Wink is a one-stop smart home control that can dim the lights, lock the door, and change the temperature. And now, starting on June 28, it can also hail an Uber.

Smart homes are far from ubiquitous. Controlling everything with a top of a screen still feels like a far off future. But when that future becomes a reality, Uber wants to be integrated into every piece of the future that it can.

For Wink, all you have to do is log into your Uber account and it’s ready to go. The small home screen that controls a Wink owner’s lights also confirms a ride, shows how much longer until arrival, the driver’s name and picture, and even the make, model, and license plate of the car. For now, Wink will also show if there is surge pricing, but that may be getting phased out.

If you book the ride on your phone, it’ll automatically show up on the Wink screen as well.

Essentially, Uber’s Wink app is the same as Uber’s smartphone app. It’s a smart ploy for Uber to gain an advantage over Lyft (or whoever wants to purchase Lyft). There’s an Uber for everything, and Uber is trying to ensure that an Uber can be summoned anywhere.

Here are all of the ways that a person can hail an Uber besides using the smartphone app.

Facebook Messenger

People needing a ride have been able to hail an Uber from the Facebook Messenger app since December as part of the service’s push toward helping customers interact with businesses.

The transportation feature on Messenger allows anyone with the app to “request a ride from a car service without ever needing to download an extra app or leave a conversation.”

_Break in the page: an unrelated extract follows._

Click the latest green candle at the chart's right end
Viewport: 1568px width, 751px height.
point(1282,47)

To summon an Uber within a conversation you are having with someone, simply hit the more menu and then tap the Transportation option. Alternatively, start up a conversation right with Uber (which was Messenger’s first business partner — just another sign of the aggressive integration Uber aims for).

Users then simply tap the car icon for a ride and they get updates on the driver, tracking the ride, and paying for the ride in the Messenger app. You can even send the ride to your friends to let them know when it’s coming.

Amazon Echo’s Alexa

Amazon Echo and it’s artificially intelligent personal assistant Alexa is one of the most popular smart home utilities. It’s still not widespread, but people who do have it can call an Uber simply by using voice commands.

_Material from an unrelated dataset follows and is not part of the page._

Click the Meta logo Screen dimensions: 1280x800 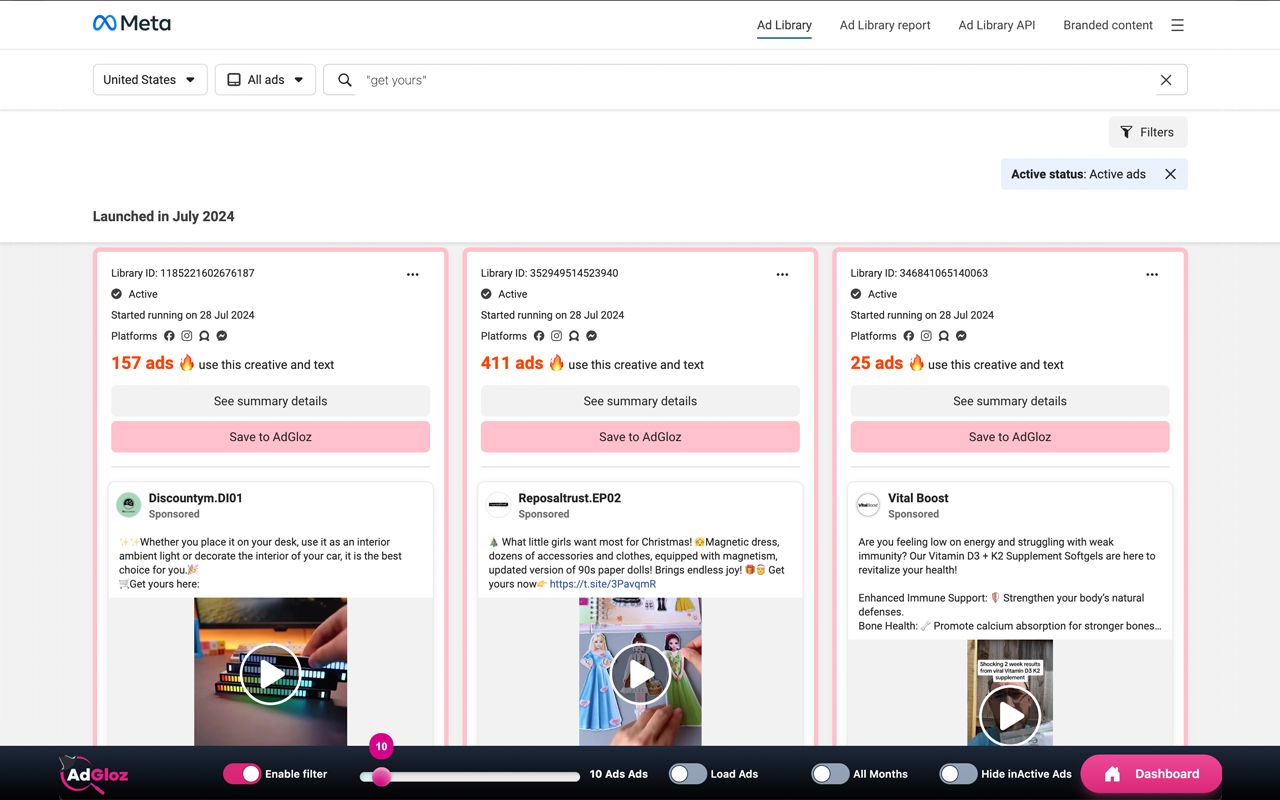[131, 22]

Uber’s pairing with Alexa in February was the first time that a person could hail a ride using on their voice. All a person has to do is make a simple verbal request:

“Alexa, ask Uber to request a ride.”

After that, people can ask where the ride is and Alexa verbally updates where the driver is.


After Uber opened up the doors for verbal ride hailing, one of the most well known, voice-activated personal assistants jumped onboard as well: Siri.

Since June, all an iPhone user has had to do is ask Siri to request a ride and an Uber will come. Siri already knows your location, has your Uber information, and can give you real-time updates. When the new iOS 10 comes out in the fall, it will be even easier for people to quickly confirm, contact, and pay their rider through a home screen animation.

Uber, as was the case with Wink, was one of Apple’s first jumps into working with third-party app developers to integrate services.

Google Maps and Apple Maps

Both maps services for iOS and Android offer a way for users to summon an Uber without leaving Maps.

The Google Maps update started in March. When a person searching for a location on google Maps, a dedicated tab with the estimated pickup time and the cost of an Uber to get to a searched location pops up. The integration works similarly to the transit integrations on the maps. At the bottom of the ways to get to a searched location is an option for Uber.

The feature will be similar when Apple releases iOS 10 for the iPhone in the fall.

Whichever App Would Like To Be Next

All of Uber’s transitions to other apps have come after December 2015. There’s a good reason for that — Uber opened itself up to any developer that wanted to include Uber in its own app on December 2.

With the Uber Ride Request Button, app developers can include a one tap summon service with just a few lines of code.

“By adding the button next to every address or ‘intent to ride’ in your App, your users will be able to tap to instantly get a ride to the hotel, restaurant, movie theater or any other destination you specify,” Uber writes in a blog post explaining the feature. “This will help you offer a differentiated feature for your users, provide a magical experience for riders and even earn additional revenue your business.”

So what is the next way you can summon an Uber? Whatever jumps on the Uber train next.